J Street Concerned by Ambassador Friedman’s Comments on Settlements; Welcomes State Department’s Disavowal

September 28, 2017

J Street is deeply concerned by US Ambassador to Israel David Friedman’s comments to an Israeli news site this week that “settlements are part of Israel” and that Israel is “only occupying 2 percent of the West Bank.” We are glad that the State Department has now clarified that these statements “should not be read as a shift in US policy.”

This clarification is extremely important. If Friedman’s comments were made official US policy, they would represent a massive and extremely dangerous break with decades of bipartisan US opposition to settlement development and expansion.

The US government has always distinguished clearly between the state of Israel and the occupied territory that it controls beyond the Green Line. Eradicating that distinction and normalizing settlements as “part of Israel” would severely damage the prospects for a two-state solution and undermine the United States’ capacity to act as helpful facilitator in reaching a deal to end the conflict. Such a change in policy would strengthen the position of Israel’s settlement movement and rejectionist right.

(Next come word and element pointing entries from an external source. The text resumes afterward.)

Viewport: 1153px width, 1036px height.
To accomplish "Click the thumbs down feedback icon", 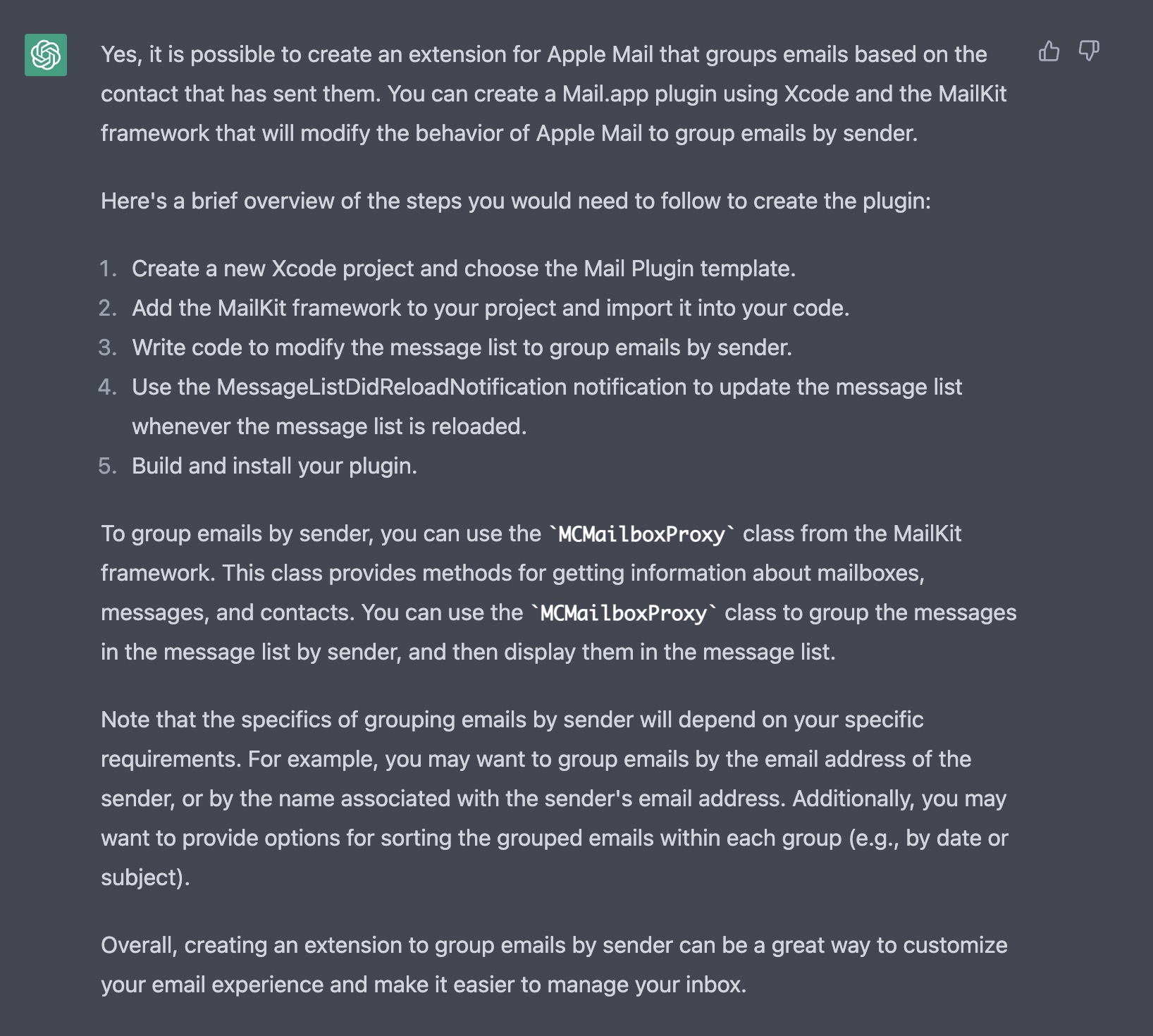I will click(x=1089, y=51).
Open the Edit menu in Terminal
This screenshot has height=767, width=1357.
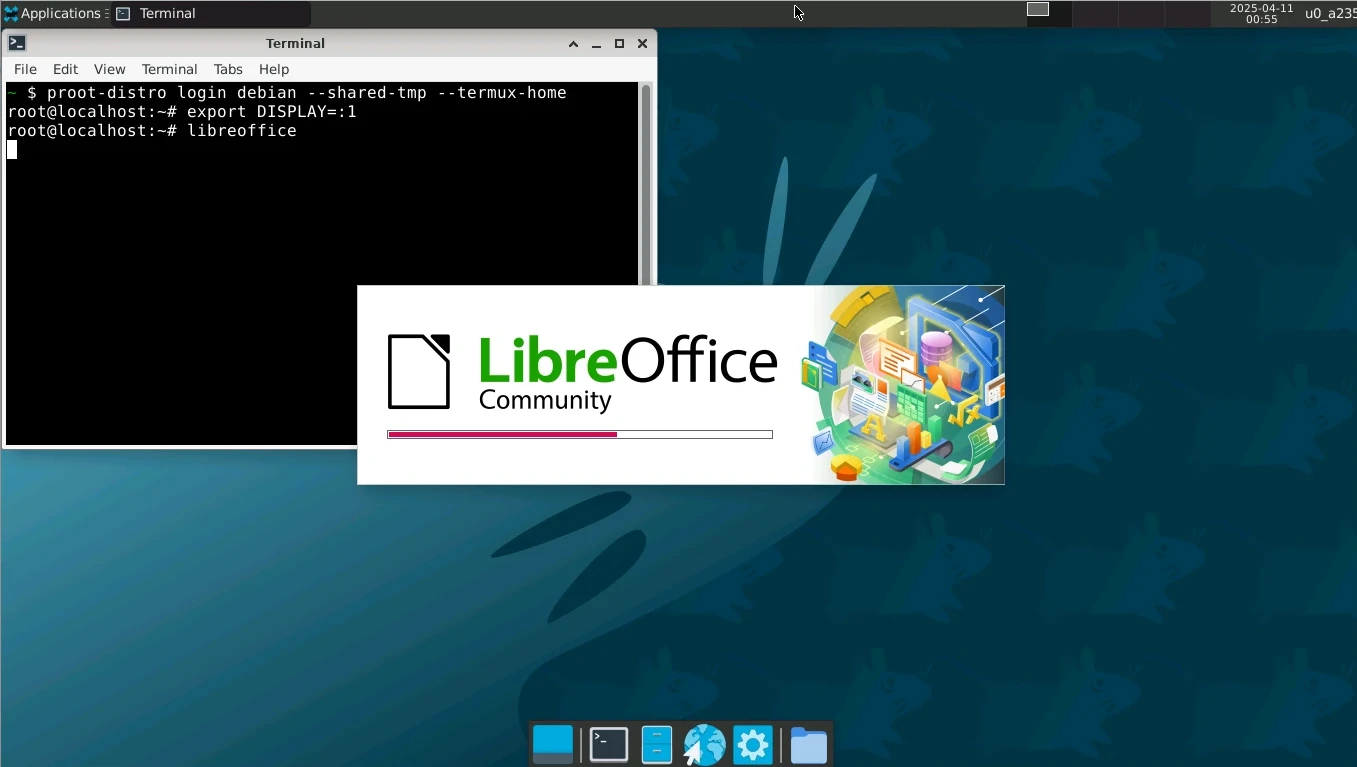(x=65, y=69)
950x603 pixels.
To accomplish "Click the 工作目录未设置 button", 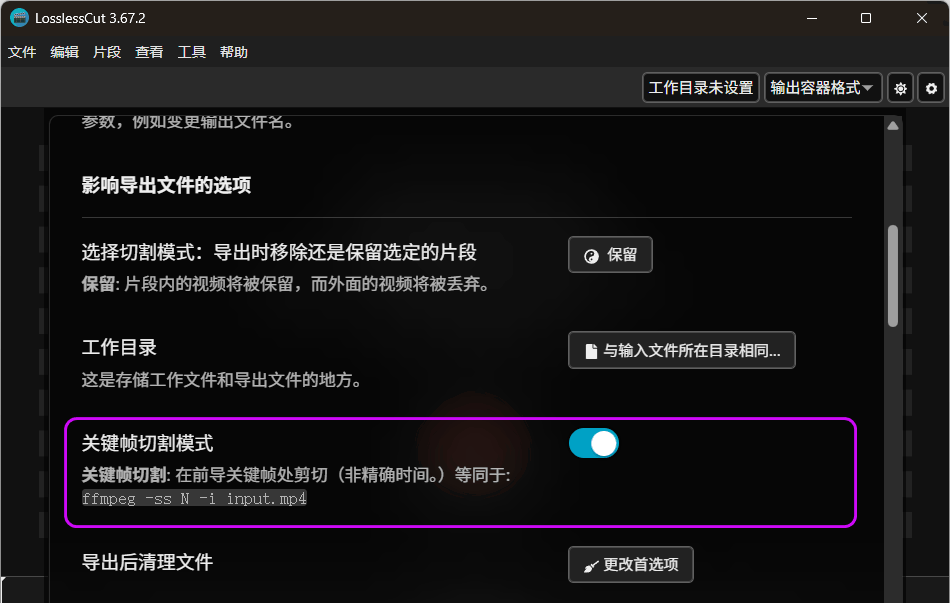I will coord(701,88).
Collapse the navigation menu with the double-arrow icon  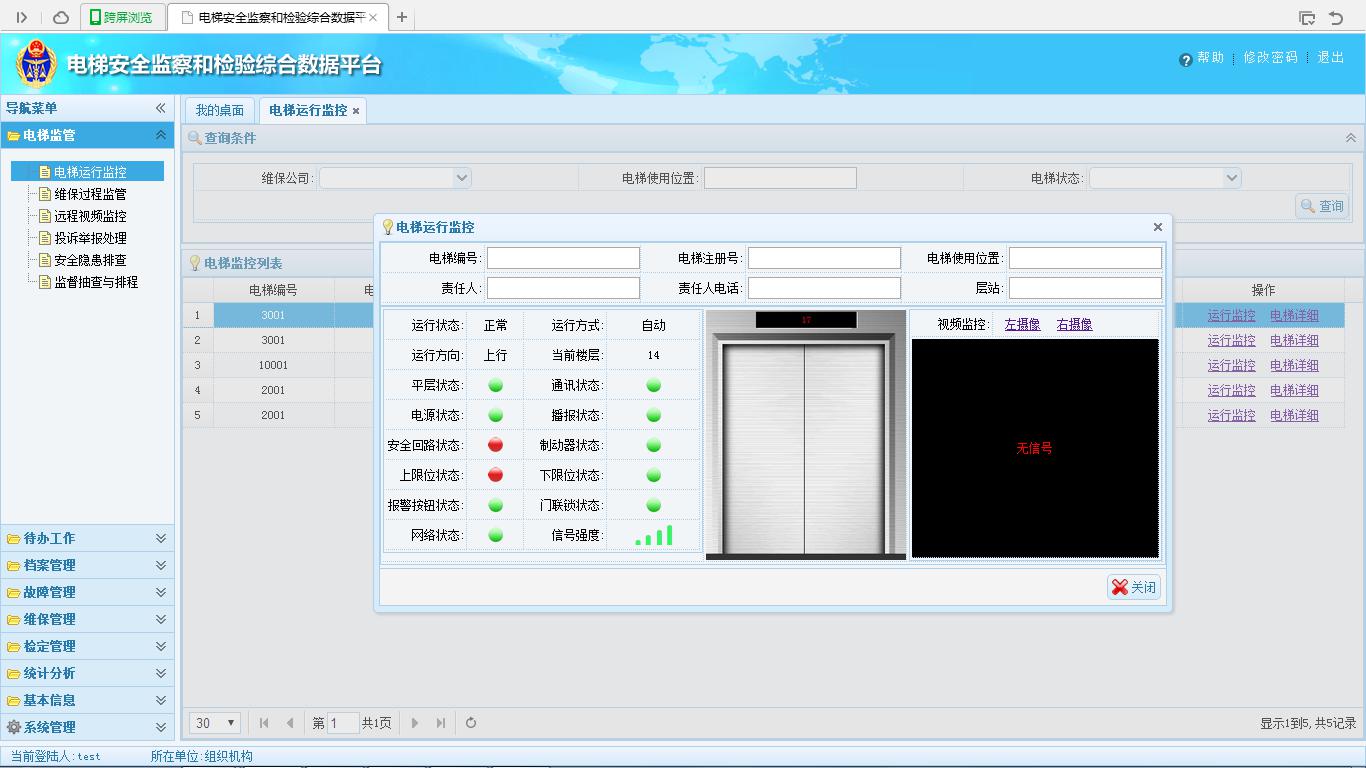(160, 108)
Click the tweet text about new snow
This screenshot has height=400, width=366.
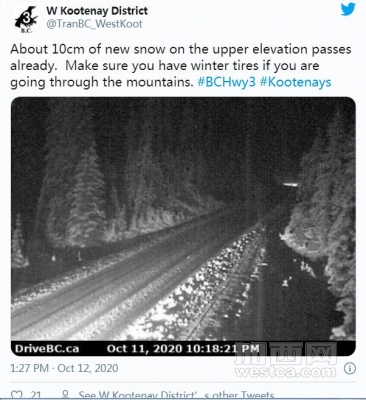click(x=181, y=66)
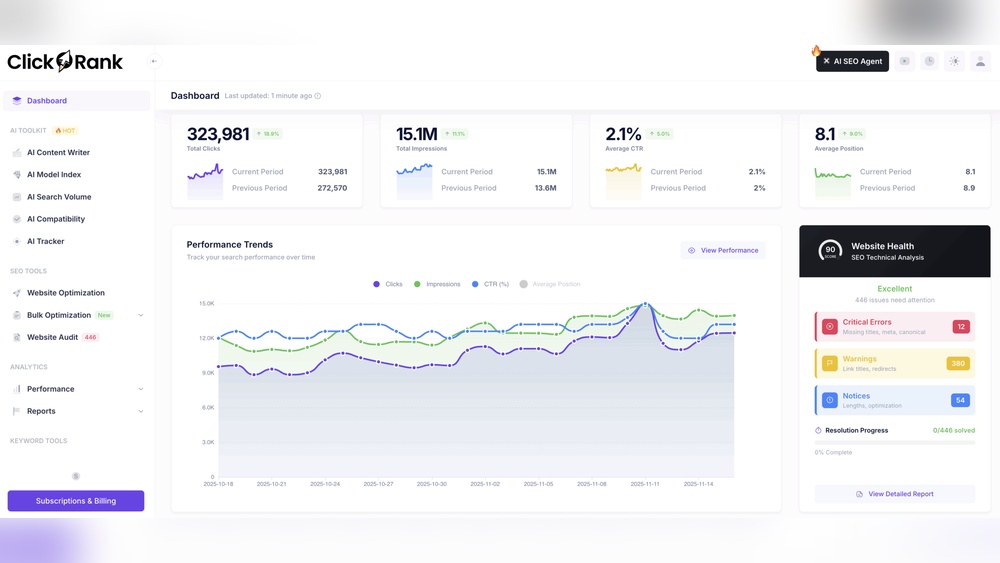Viewport: 1000px width, 563px height.
Task: Toggle the Impressions series in chart legend
Action: pyautogui.click(x=437, y=284)
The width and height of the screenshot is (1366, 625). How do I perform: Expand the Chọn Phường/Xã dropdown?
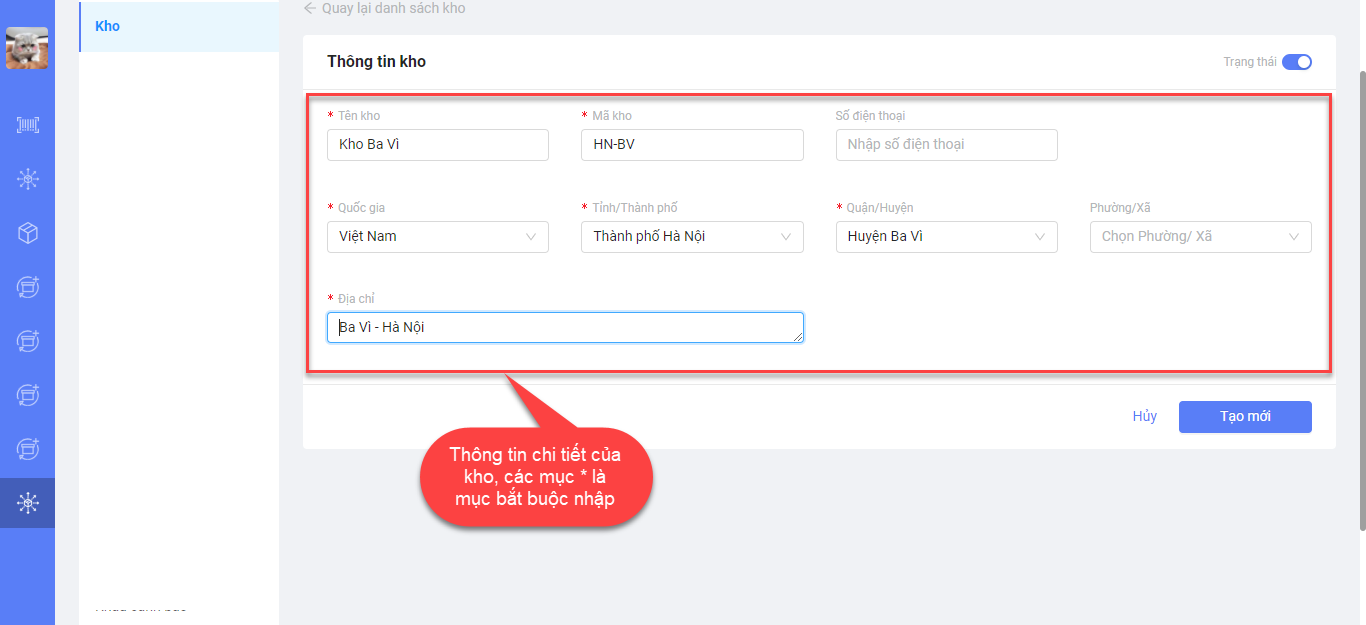click(x=1200, y=237)
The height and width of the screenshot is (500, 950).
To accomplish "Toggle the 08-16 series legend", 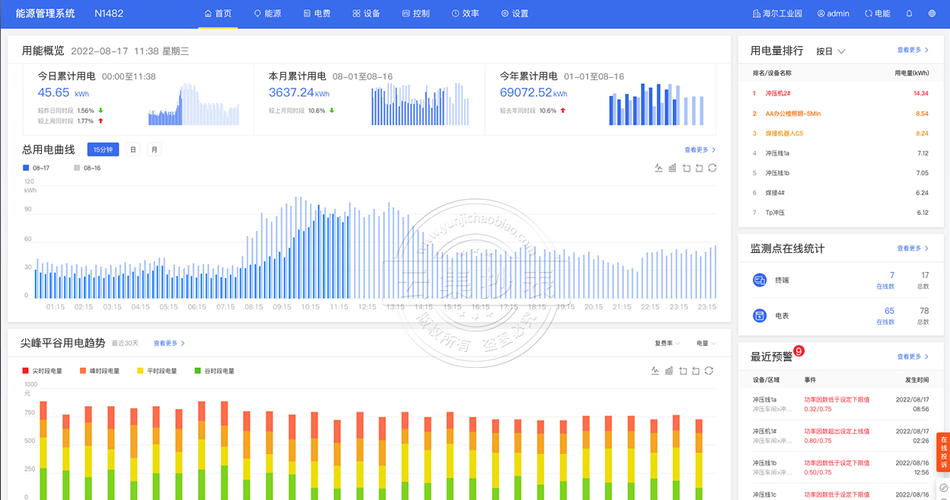I will pos(87,168).
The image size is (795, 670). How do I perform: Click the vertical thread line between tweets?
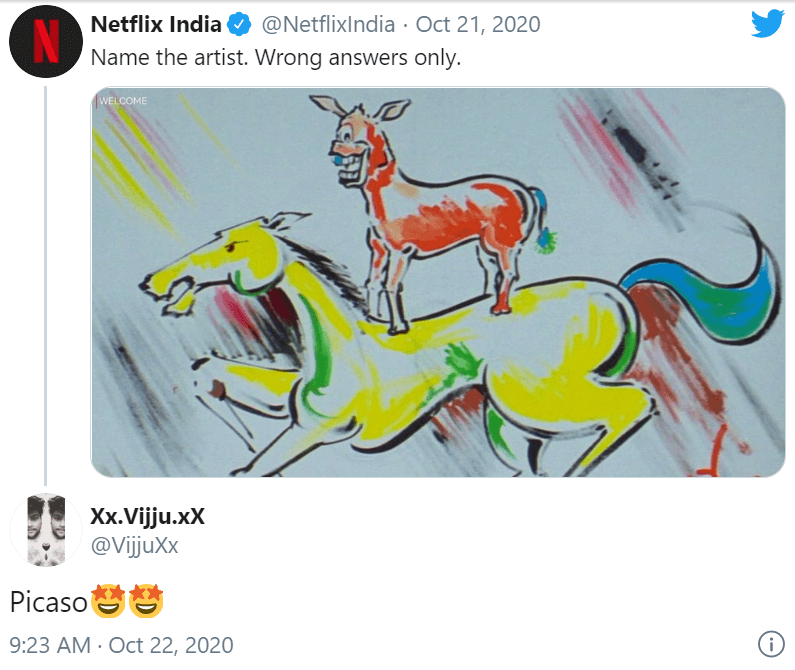point(46,280)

Ambassador Friedman’s remarks are also a misstatement of the facts on the West Bank, which remains entirely under occupation. Though settlement buildings themselves may physically cover only a small portion of the territory, nearly 40 percent of the West Bank is under the control of Jewish municipalities, local authorities or military control. Roughly 60 percent of the West Bank (Area C) is under total Israeli civil and security control, while an additional 20 percent (Area B) is under official Israeli security control. Israel also retains full control of the movement of goods and people to and from the area run by the Palestinian Authority (Area A).

While the State Department’s clarification is important, it remains unacceptable that the chief American diplomatic representative in Israel continues to misrepresent and undermine long-standing US policy. His statements are a stark reminder of why Friedman’s nomination to be ambassador to Israel faced an unprecedented level of congressional opposition, with a record 46 senators voting against. It is now clear that concerns about Friedman as an official representative of the United States because of his long history of close ideological and financial ties to the settlement movement were well-founded.